"Arabia Saudyjska zdecydowanie potępienia rażącą izraelską agresję przeciwko bratniej Islamskiej Republice Iranu. (Ta agresja) godzi w suwerenność i bezpieczeństwo (Iranu) oraz stanowi wyraźne naruszenie międzynarodowych praw i norm" - przekazał rząd królestwa w oświadczeniu opublikowanym przez agencję Reutera.
Przed dwoma laty sunnicka Arabia Saudyjska, od dekad rywalizująca o prymat w regionie z szyickim Iranem, ponownie nawiązała z Teheranem stosunki dyplomatyczne.

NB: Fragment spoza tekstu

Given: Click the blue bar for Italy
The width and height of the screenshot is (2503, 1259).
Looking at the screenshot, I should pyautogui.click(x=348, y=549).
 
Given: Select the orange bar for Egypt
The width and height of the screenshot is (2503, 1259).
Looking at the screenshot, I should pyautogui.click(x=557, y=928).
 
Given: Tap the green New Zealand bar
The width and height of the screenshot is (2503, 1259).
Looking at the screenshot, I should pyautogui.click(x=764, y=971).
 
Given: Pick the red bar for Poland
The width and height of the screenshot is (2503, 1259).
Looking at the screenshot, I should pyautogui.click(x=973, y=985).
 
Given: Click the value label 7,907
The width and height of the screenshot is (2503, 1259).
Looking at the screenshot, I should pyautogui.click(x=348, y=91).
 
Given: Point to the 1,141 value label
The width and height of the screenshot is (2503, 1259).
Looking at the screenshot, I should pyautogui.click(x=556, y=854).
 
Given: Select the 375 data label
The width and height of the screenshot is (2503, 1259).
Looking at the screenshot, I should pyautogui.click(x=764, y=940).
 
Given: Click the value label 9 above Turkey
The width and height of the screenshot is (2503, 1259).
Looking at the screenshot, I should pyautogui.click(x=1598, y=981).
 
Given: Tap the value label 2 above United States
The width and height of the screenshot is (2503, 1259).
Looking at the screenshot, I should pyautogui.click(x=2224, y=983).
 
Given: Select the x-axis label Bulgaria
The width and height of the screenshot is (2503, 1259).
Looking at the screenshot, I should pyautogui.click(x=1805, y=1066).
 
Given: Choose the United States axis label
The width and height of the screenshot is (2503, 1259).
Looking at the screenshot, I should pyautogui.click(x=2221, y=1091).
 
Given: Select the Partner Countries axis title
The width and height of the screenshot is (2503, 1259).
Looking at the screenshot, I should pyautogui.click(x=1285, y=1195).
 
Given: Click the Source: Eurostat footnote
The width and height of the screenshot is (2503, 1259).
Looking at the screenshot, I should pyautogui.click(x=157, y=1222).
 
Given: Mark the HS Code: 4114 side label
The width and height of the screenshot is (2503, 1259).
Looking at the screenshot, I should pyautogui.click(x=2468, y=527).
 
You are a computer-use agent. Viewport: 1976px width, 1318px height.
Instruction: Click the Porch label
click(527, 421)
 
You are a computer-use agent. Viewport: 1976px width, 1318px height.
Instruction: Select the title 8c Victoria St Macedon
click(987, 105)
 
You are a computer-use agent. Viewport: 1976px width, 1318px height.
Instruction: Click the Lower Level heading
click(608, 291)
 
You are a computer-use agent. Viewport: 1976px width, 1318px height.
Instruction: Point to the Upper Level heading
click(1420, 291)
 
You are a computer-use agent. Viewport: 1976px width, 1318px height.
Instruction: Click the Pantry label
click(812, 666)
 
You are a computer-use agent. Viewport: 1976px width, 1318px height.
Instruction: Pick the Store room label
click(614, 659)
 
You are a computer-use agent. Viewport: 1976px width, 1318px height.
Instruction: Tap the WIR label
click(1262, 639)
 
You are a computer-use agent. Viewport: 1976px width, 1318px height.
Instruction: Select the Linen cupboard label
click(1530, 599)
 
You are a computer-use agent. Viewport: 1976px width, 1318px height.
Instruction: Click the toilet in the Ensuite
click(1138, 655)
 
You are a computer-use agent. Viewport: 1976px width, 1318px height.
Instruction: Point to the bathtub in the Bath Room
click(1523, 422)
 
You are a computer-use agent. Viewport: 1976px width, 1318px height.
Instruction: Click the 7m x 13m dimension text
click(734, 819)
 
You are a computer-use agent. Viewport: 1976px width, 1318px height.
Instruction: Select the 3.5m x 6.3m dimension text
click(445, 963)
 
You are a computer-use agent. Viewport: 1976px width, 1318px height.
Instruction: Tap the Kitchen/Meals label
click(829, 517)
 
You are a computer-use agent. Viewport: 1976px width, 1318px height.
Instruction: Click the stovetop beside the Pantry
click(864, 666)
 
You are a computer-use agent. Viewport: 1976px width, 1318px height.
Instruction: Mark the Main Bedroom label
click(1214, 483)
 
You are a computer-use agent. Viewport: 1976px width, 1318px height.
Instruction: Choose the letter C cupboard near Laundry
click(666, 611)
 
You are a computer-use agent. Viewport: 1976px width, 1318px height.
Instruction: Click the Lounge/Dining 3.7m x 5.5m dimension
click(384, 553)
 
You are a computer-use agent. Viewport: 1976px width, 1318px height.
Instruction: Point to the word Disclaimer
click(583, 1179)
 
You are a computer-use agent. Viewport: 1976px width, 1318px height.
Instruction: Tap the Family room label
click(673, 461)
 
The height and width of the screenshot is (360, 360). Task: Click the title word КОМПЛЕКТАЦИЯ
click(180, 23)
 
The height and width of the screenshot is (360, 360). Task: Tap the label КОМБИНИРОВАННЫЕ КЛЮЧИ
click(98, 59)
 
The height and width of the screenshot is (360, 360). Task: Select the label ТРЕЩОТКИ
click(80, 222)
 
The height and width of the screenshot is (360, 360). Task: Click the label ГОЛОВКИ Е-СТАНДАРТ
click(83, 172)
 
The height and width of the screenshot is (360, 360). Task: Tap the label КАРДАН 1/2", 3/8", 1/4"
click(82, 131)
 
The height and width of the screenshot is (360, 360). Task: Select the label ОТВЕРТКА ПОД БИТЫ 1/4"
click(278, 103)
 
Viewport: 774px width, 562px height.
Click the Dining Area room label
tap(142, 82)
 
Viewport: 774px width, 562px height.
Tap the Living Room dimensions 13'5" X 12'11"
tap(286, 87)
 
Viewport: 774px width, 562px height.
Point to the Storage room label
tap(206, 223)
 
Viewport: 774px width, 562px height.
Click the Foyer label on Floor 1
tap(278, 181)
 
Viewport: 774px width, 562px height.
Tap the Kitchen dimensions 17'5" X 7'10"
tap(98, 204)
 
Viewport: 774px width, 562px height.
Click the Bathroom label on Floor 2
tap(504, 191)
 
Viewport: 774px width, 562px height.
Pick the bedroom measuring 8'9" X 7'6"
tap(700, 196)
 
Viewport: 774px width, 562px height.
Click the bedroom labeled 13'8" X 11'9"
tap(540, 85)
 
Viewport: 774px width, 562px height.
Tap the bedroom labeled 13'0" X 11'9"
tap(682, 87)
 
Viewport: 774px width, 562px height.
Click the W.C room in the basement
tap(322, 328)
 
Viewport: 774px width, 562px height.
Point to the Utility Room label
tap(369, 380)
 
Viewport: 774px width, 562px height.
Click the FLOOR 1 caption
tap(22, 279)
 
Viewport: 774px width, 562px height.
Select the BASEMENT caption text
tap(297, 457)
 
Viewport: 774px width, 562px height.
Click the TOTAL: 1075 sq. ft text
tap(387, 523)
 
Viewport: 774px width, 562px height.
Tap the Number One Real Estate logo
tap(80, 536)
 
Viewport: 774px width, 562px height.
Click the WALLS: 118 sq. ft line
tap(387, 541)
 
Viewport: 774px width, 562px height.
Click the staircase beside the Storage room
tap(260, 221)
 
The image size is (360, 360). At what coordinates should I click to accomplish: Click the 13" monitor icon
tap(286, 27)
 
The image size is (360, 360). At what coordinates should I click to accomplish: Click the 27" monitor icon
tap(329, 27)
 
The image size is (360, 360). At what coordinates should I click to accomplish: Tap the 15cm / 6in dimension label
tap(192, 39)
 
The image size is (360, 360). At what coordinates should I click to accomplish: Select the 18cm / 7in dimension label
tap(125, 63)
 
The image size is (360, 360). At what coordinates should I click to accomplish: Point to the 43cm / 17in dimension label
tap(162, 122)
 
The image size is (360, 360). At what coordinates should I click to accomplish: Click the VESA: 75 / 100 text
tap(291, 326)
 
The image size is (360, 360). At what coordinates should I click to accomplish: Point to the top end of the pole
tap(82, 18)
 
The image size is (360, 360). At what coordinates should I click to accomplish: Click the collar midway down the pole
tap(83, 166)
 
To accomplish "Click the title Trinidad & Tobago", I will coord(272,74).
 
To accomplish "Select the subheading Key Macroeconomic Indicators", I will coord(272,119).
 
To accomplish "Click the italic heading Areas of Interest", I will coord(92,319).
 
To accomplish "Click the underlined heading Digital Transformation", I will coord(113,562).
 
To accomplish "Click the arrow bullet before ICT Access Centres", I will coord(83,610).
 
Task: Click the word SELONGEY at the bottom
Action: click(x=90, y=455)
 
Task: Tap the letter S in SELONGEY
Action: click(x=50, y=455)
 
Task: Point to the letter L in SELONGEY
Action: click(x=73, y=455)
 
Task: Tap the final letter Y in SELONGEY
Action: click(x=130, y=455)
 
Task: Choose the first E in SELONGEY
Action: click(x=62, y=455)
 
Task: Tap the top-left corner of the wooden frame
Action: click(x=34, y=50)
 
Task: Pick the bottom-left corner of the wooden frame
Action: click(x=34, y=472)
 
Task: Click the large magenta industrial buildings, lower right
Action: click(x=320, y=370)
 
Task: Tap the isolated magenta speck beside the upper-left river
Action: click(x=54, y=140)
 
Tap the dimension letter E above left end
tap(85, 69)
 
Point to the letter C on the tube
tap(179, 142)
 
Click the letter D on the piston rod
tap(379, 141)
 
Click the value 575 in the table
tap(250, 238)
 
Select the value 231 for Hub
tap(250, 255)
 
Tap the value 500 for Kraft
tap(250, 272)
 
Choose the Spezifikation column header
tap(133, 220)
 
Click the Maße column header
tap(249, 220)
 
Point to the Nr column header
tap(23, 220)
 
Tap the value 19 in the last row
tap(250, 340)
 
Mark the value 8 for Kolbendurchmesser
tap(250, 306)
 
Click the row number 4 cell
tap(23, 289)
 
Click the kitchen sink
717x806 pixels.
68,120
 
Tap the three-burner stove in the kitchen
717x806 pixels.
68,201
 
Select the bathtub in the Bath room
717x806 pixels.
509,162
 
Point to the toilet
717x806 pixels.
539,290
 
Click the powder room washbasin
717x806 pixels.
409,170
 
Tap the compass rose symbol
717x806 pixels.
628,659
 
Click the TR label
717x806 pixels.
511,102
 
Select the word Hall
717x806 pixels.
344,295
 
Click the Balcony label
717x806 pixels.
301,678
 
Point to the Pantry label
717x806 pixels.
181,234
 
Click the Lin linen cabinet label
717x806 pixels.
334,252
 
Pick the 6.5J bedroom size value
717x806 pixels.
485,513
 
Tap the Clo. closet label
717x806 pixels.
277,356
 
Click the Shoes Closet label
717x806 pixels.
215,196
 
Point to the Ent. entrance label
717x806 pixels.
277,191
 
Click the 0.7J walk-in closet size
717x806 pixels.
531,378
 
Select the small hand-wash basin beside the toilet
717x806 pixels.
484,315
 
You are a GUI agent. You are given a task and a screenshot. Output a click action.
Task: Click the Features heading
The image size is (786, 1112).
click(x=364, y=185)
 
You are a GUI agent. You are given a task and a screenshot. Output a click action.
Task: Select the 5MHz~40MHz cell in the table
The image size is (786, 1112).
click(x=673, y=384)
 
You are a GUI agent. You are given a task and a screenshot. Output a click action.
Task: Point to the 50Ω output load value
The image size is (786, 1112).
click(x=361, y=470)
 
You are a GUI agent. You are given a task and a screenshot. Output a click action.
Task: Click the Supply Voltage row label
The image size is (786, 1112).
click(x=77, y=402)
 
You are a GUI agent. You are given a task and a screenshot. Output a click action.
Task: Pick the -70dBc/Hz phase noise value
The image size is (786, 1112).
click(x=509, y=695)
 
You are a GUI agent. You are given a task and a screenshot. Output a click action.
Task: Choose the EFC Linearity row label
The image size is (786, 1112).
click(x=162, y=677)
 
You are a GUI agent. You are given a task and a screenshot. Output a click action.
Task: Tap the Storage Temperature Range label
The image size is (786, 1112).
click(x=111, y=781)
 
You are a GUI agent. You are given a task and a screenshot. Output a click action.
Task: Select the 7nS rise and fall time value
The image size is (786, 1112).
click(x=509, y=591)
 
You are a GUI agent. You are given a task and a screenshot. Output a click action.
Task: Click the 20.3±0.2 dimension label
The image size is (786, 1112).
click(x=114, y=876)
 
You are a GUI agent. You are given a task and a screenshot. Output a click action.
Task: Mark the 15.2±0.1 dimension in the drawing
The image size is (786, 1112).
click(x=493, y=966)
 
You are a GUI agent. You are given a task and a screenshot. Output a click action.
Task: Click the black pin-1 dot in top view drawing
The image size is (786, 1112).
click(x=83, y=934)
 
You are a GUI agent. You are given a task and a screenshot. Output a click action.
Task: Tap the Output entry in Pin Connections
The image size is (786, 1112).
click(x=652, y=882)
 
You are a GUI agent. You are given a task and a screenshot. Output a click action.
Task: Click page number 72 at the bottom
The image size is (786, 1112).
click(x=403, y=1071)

Atak potępił również Oman. Sułtanat pośredniczył w negocjacjach między Iranem a Stanami Zjednoczonymi w sprawie programu nuklearnego Teheranu.
"Oman uważa ten akt za niebezpieczną, lekkomyślną eskalację, stanowiącą rażące naruszenie Karty Narodów Zjednoczonych i zasad prawa międzynarodowego. Takie agresywne, uporczywe zachowanie jest niedopuszczalne i jeszcze bardziej destabilizuje regionalny pokój i bezpieczeństwo" - podkreślił rząd w Maskacie, dodając, że sułtanat uważa Izrael za stronę odpowiedzialną za eskalację i jej konsekwencje. Oman wezwał społeczność międzynarodową do przyjęcia "stanowczego i jednoznacznego stanowiska w celu powstrzymania tego niebezpiecznego rozwoju wydarzeń".
Katar "z pełną mocą" potępił "rażące naruszenie suwerenności Iranu" - podobnie jak Zjednoczone Emiraty Arabskie, które wyraziły ponadto "głęboką troskę" o konsekwencje izraelskiego ataku dla bezpieczeństwa regionu.